▸ **Action item**: Copy the records word for word. Pictures do not go in.

Data excerpts: Begin

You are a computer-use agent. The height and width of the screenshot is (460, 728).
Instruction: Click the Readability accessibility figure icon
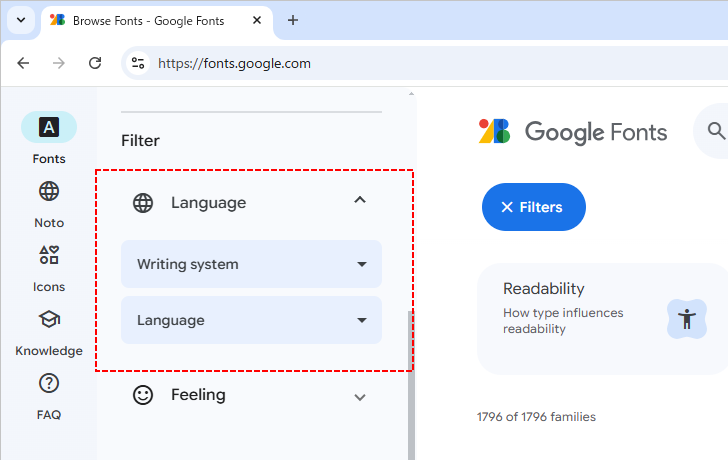click(x=686, y=319)
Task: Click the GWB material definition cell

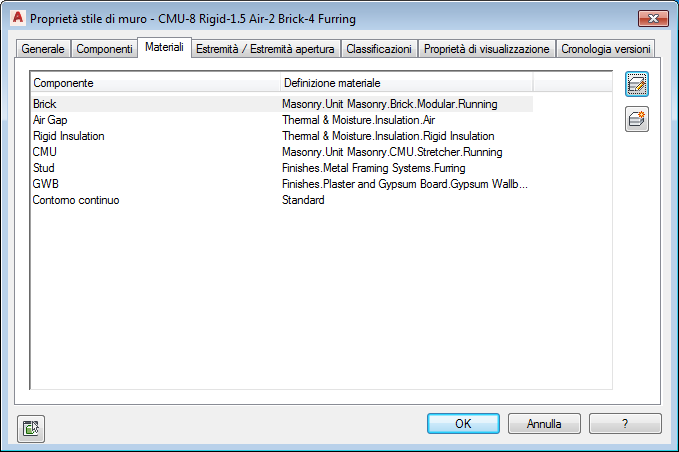Action: pyautogui.click(x=404, y=184)
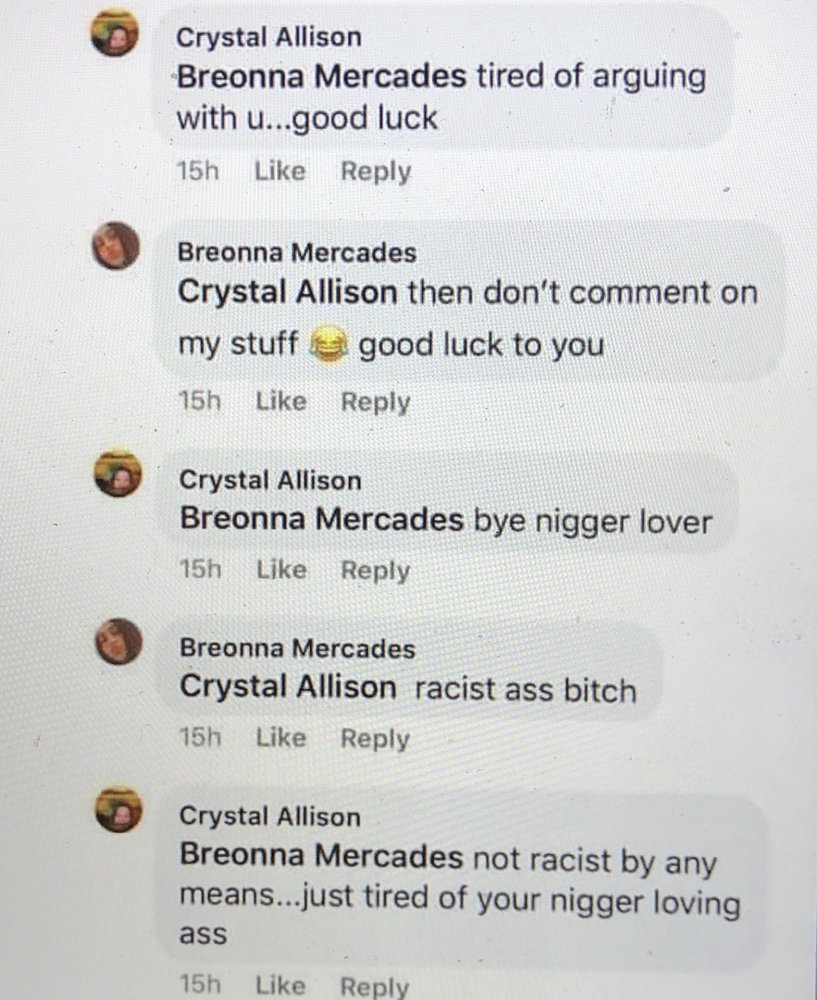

Data excerpts: End

▸ **Answer to this problem**:
You are a computer-use agent. The height and width of the screenshot is (460, 728).
Instruction: Click the Readability accessibility figure icon
click(x=686, y=319)
Task: Click the GWB material definition cell

Action: pyautogui.click(x=404, y=184)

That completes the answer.